Mac OS XLate last week, I picked up my PowerBook from Tekserve, where a new hard drive was being installed to it after my last one died. I’m very happy to have it back, but the task of getting everything installed to it again has been a real pain. Every time I sit down to take care of a particular task on my computer — paying bills or writing a blog post or sending an email — it reminds me of at least one or two other bits of software that I haven’t yet installed. It’s remarkable how many little programs and utilities I’ve become dependent on over the past few years.

Well, I guess this has always been the case, because even back in the pre-historic days of System 7, Mac OS 8 and 9, I always had a surfeit of Control Panels and Extensions installed on my system, their icons crawling across the screen in a lengthy parade with each start-up of my Mac. I was thinking back to how I delayed the process of switching over from Mac OS 9 to Mac OS X, a stalling tactic based largely on how ‘indispensible’ a lot of those add-ons seemed to me at the time. I didn’t want to move over to the new operating system without them, but now I use almost none of them, and perhaps only a small number of programs with equivalent feature sets.

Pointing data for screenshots
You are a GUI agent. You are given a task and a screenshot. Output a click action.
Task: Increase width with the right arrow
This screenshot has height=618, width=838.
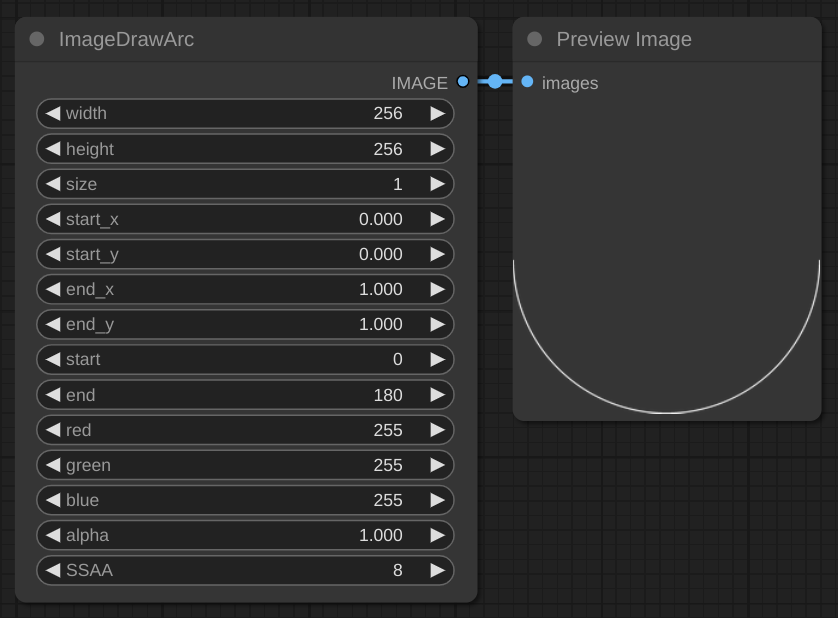(437, 114)
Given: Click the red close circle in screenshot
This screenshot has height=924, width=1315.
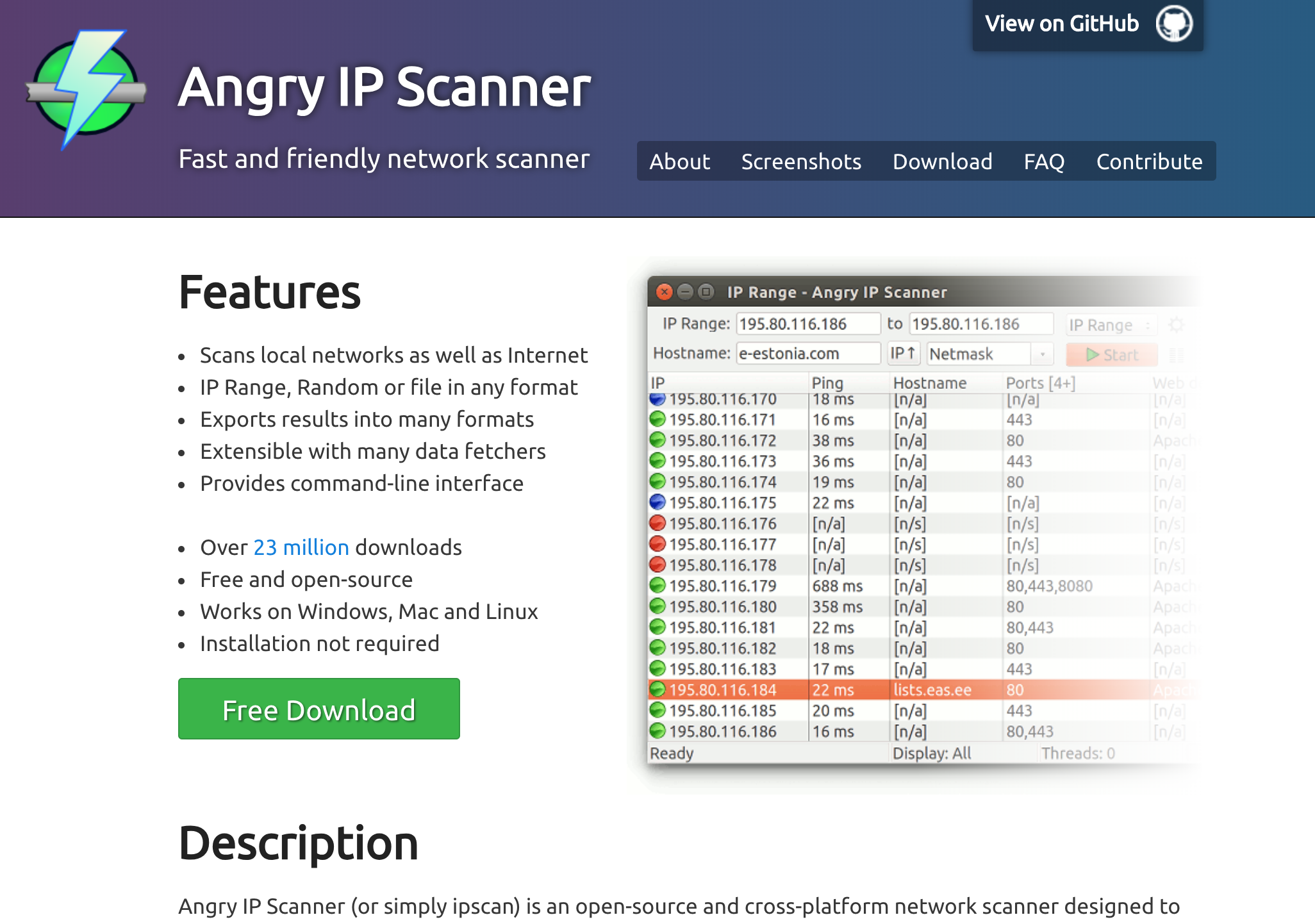Looking at the screenshot, I should [664, 292].
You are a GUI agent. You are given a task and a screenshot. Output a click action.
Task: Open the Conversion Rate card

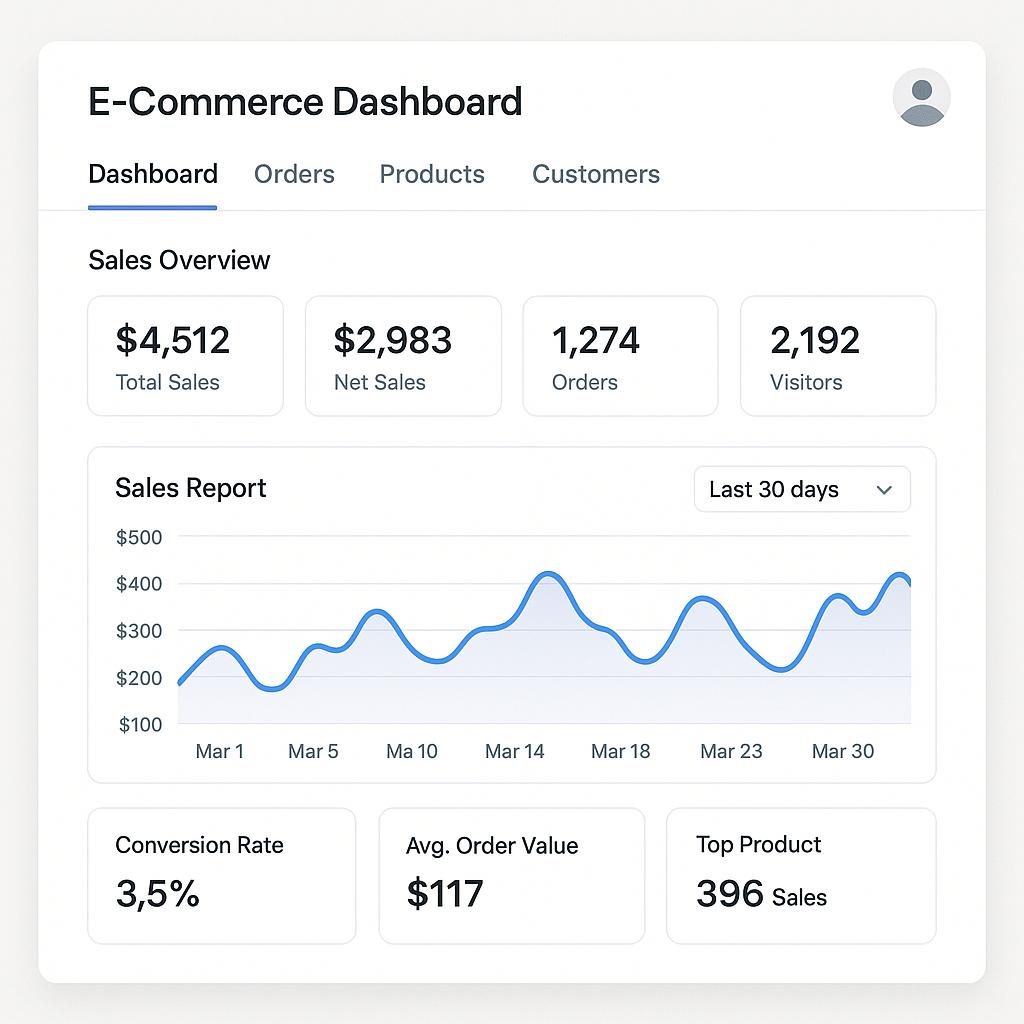tap(222, 876)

PARTS OF THE EXERCISE
[1] In the PowerBook reinstallation text, what was being installed in the PowerBook at Tekserve?
[2] Go on with the PowerBook reinstallation text from the point where it stops.

ANSWERS PROVIDED
[1] A new hard drive.

[2]
Then I realized there’s probably an entirely new generation of Macintosh users today who have no idea how the Mac OS worked before Mac OS X, no idea what those utilities were and how they functioned. At about five years old, Mac OS X is getting to the point where any vestige of newness is quickly fading away. It’s no longer new at all, it’s an institution. All of which made me feel a bit old.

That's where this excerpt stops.